* Exercise 1 *
Answer these questions about the Fortran 90 passage on SELECTED_REAL_KIND:
(a) How many optional integer arguments does SELECTED_REAL_KIND take?
(b) What occurs if the implementation has no real data type that meets the specified conditions?
(c) What does the constant P9 in the example declaration stand for?
* Exercise 2 *
Carry the Fortran 90 passage on SELECTED_REAL_KIND forward from its final line.

This paves the way for discussion of that numerically useful feature of Fortran 90, the SELECTED_REAL_KIND intrinsic function, which allows the programmer to specify minimum decimal precision and/or exponent range properties. The SELECTED_REAL_KIND function has two optional integer arguments, at least one of which must be supplied, one for the desired decimal precision and the other for the desired (decimal) exponent range; SELECTED_REAL_KIND then returns the kind value for the ``smallest" kind of real data type the implementation supports that meets or exceeds these specified conditions. An error condition exists if there is no such data type. Thus, for example,

INTEGER, PARAMETER :: P9 = SELECTED_REAL_KIND(9)declares the integer constant P9 to have the real kind value appropriate to real objects with at least 9 decimal digits of precision. Variables meeting this requirement may be declared with the statement

REAL(P9) ...9 digit (at least) precision real variable...

* Information provided *

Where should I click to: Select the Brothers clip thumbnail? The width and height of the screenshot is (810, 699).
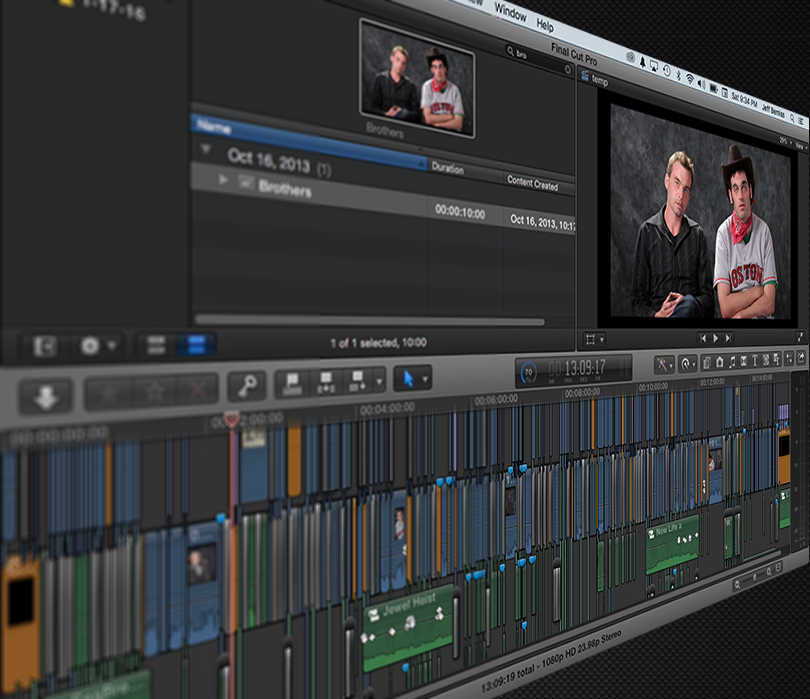pyautogui.click(x=416, y=78)
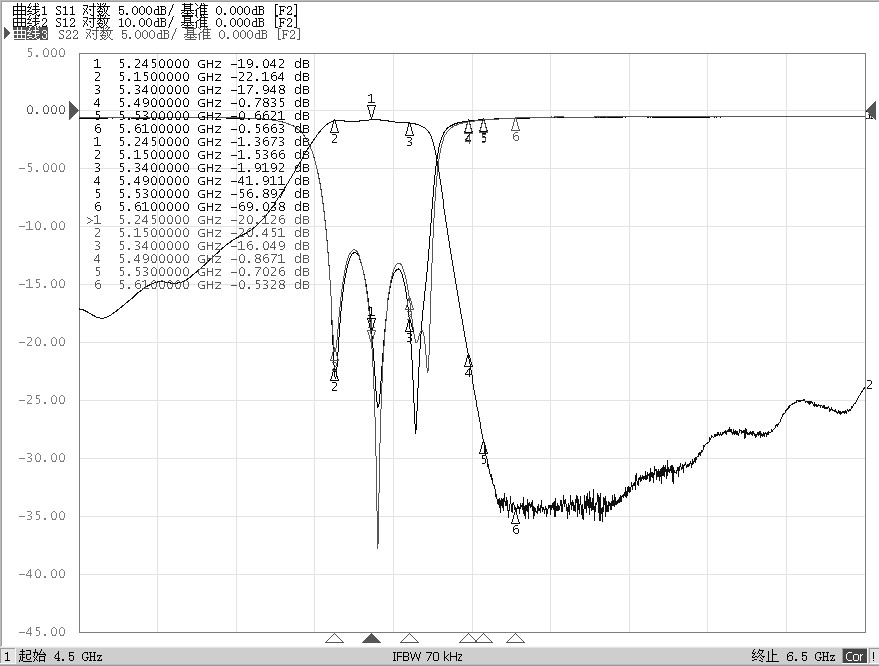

* Reply 1 *
(a) Two: one for the desired decimal precision and one for the desired decimal exponent range. At least one of them must be supplied.
(b) An error condition exists.
(c) The real kind value for real objects with at least 9 decimal digits of precision.

* Reply 2 *
On a Sun workstation the value of P9 would be the same as DOUBLE (as defined above); on a Cray supercomputer the value of P9 would be the same as SINGLE. That is, REAL(P9) declares double precision variables on the Sun and single precision variables on the Cray. With this technique entire programs may be portably written based upon desired precision/range properties of the variables rather than upon implementation defaults for single and double real precision. This in itself is a powerful tool for numerical robustness.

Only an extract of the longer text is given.